#### WHAT IS REQUIRED:
Please count the lines in the data below that contain the string "height", treating uppercase and lowercase as different, and give only the number.
### ENTRIES ###
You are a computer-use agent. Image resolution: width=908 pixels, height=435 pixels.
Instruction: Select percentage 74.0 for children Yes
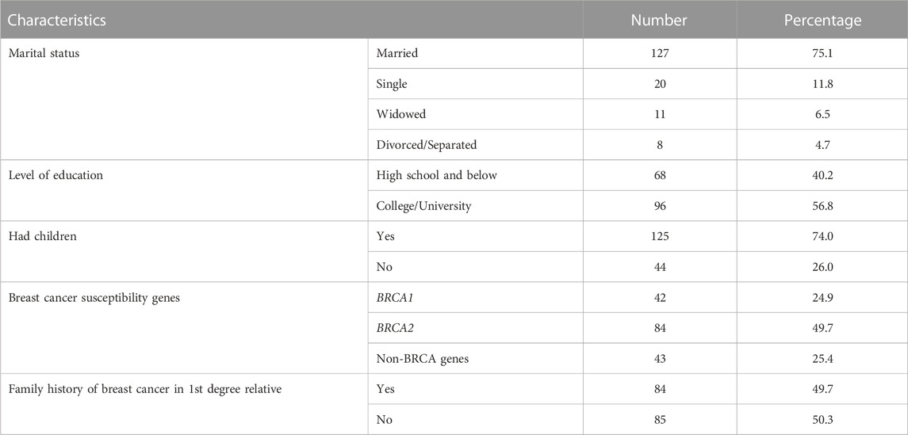[822, 236]
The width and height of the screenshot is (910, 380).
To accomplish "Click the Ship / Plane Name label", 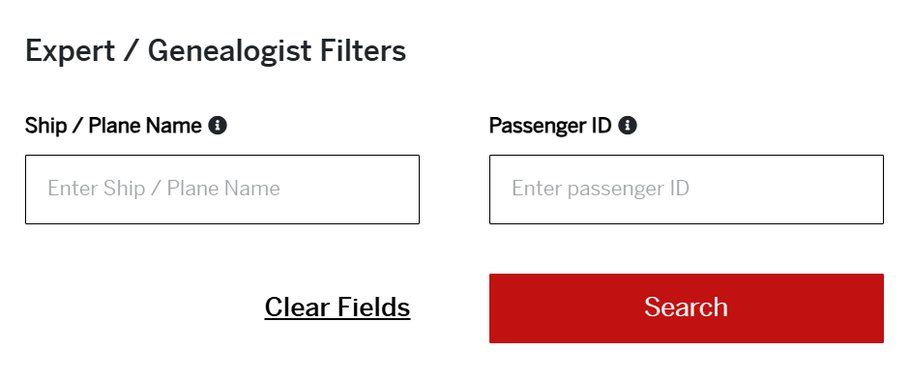I will [113, 126].
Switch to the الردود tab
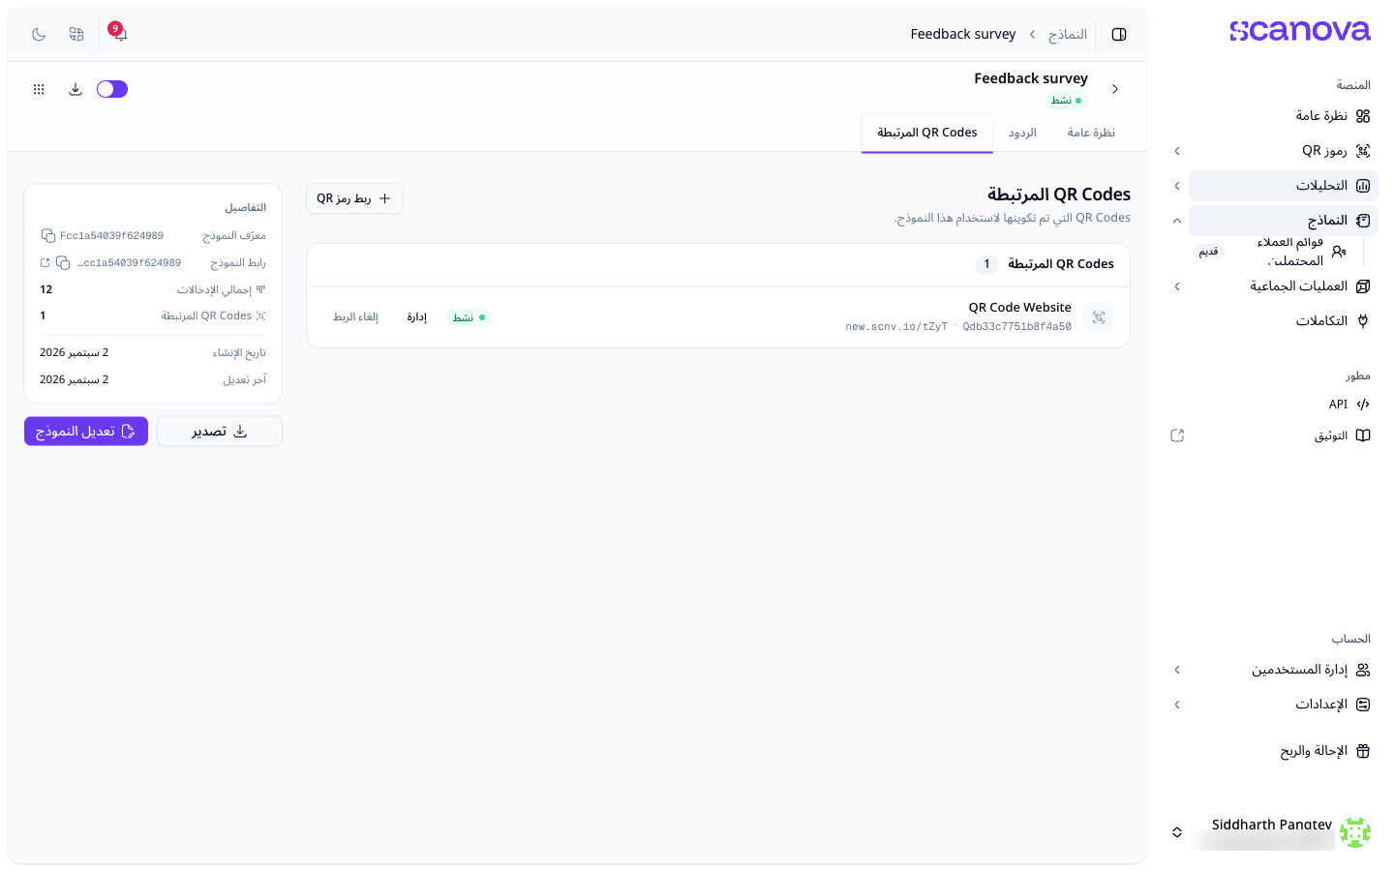 1022,133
###
#### EXERCISE SOLUTION:
2